There are limit options where you can set how many daily reports you want to keep before the data are aggregated to a monthly view. Note that when you set it to a higher value you might run out of free space quite easily.

Majordomo can also translate IP addresses to a domain names (according to reverse DNS records) and MACs to the manufacturer names. IP translation is turned on by default and it uses the DNS server which is running on the router. The MAC address translation uses a local database.

DNS and MAC translations are cached to optimize the page loading time.

How to Read the Data

The connection is identified by:

  • source MAC address (can be translated to manufacturer's name)
  • target IP address (can be translated to a hostname)
  • target port
  • protocol

From a brief glance you can see which device communicated with which server and which service was probably used. The common services are:

  • 80/TCP (http)
  • 443/TCP (https)
  • 993/TCP (imaps - email client)
  • 123/UDP (ntp - time synchronization)

You can find a list of common ports and services e.g. on wikipedia (http://en.wikipedia.org/wiki/List_of_TCP_and_UDP_port_numbers).

Data which can be observer in the overview are:

  • number of packets
  • total size of transmitted data
  • size of transmitted data

The same data are available for download and upload.

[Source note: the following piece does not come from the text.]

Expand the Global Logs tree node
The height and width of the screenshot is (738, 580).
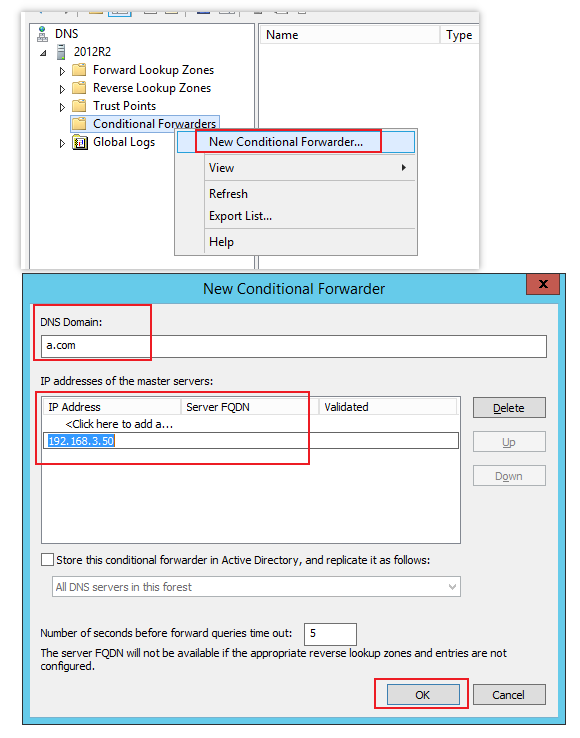62,143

Be sure to consider the type of device during the data analysis. E.g. a high download would be acceptable when your TV is displaying some video from the Internet. On the other hand it is suspicious when your TV has a high upload to the servers of its manufacturer.

Note that TCP protocol (and some UDP services) works in a way that incoming packets are acknowledged by the sender. For example:

Downloading 2GB file using http (80/TCP) can generate following traffic:

  • packet count (download): 888878
  • total size (download): 2.06 GB
  • data size (download): 2.00 GB
  • packet count (upload): 746777
  • total size (upload): 53.15 MB
  • data size (upload): 1.42 MB

From this report it is obvious that transfered payload was 2 GB but the total size was 2.06 GB. The extra 0.06 GB are generated by packet headers (e.g. headers used for routing). It also shows the total upload size was 53 MB upload caused by the packet acknowledgments. Note that in TCP acknowledgments are stored withing the TCP headers. So the actual data size (without headers) is significantly lower.

Note that we downloaded a relatively small amount of data. When we download a larger amount of data the upload sizes would be naturally larger too. So a higher upload doesn't mean that there is a problem when it matches even higher download.

How to Deal with a Suspicious Device

Majordomo only detects a problem. To fix it you need to perform some action. It might be more practical to introduce a firewall rule on the router than completely disconnecting the TV.